Type I (insulin-dependent) diabetes mellitus results from T-cell-mediated autoimmune destruction of pancreatic beta cells. Among the beta-cell autoantigens that have been implicated in triggering of beta-cell-specific autoimmunity, glutamic acid decarboxylase (GAD) is a strong candidate in both humans and the NOD mouse. We aimed to determine whether treatment with a recombinant vaccinia virus expressing GAD (rVV-GAD65) could prevent the development of diabetes in NOD mice. Three-eight-to-nine-week-old female NOD mice were injected with various doses of rVV-GAD65 or rVV-MJ601as a control. We then examined the incidence of diabetes, T-cell proliferative response to GAD, amounts of anti-GAD IgGs, cytokine production and generation of regulatory cell populations.

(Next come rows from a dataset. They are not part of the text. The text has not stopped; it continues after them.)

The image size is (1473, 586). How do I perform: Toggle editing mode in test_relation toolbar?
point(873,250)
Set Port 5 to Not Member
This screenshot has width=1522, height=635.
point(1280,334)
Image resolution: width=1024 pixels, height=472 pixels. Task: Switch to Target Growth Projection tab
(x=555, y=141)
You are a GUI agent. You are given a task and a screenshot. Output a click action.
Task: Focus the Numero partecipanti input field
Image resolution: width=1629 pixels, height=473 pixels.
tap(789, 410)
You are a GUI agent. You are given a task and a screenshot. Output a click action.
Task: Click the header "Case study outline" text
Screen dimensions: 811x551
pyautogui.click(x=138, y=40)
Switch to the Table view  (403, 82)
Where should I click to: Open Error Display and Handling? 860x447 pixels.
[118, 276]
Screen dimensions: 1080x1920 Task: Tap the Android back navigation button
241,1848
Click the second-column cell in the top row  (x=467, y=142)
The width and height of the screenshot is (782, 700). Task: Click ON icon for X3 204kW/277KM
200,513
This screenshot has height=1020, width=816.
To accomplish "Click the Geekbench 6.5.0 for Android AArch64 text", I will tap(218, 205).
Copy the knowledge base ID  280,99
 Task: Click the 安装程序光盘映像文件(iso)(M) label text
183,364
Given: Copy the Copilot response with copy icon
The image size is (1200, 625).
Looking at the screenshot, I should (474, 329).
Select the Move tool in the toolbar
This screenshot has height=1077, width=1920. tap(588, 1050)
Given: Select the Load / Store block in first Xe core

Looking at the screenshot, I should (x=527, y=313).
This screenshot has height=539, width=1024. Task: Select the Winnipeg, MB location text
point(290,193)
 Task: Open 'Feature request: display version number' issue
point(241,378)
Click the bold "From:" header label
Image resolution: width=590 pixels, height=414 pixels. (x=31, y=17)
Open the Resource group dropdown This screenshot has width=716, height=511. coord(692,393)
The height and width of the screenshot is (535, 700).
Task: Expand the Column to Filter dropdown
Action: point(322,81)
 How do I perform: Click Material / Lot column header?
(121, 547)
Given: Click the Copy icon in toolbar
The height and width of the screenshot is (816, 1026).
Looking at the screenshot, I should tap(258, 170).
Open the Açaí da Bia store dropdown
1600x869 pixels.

Administration of rVV-GAD65 to NOD mice prevented diabetes in an age-dependent and dose-dependent manner. Splenic T cells from rVV-GAD65-treated mice did not proliferate in response to GAD65. The amount of IgG1 was increased, whereas IgG2a amounts did not change in rVV-GAD65-treated NOD mice. The production of interleukin-4 increased, whereas the production of interferon-gamma decreased in rVV-GAD65-treated mice after stimulation with GAD. Furthermore, splenocytes from rVV-GAD65-treated NOD mice prevented the transfer of diabetes by splenocytes from acutely diabetic NOD mice in NOD. scid recipients. Immunogene therapy using a recombinant vaccinia virus expressing GAD results in the prevention of autoimmune diabetes in NOD mice by the induction of immunological tolerance through active suppression of effector T cells, and this treatment might have therapeutic value for the prevention of Type I diabetes.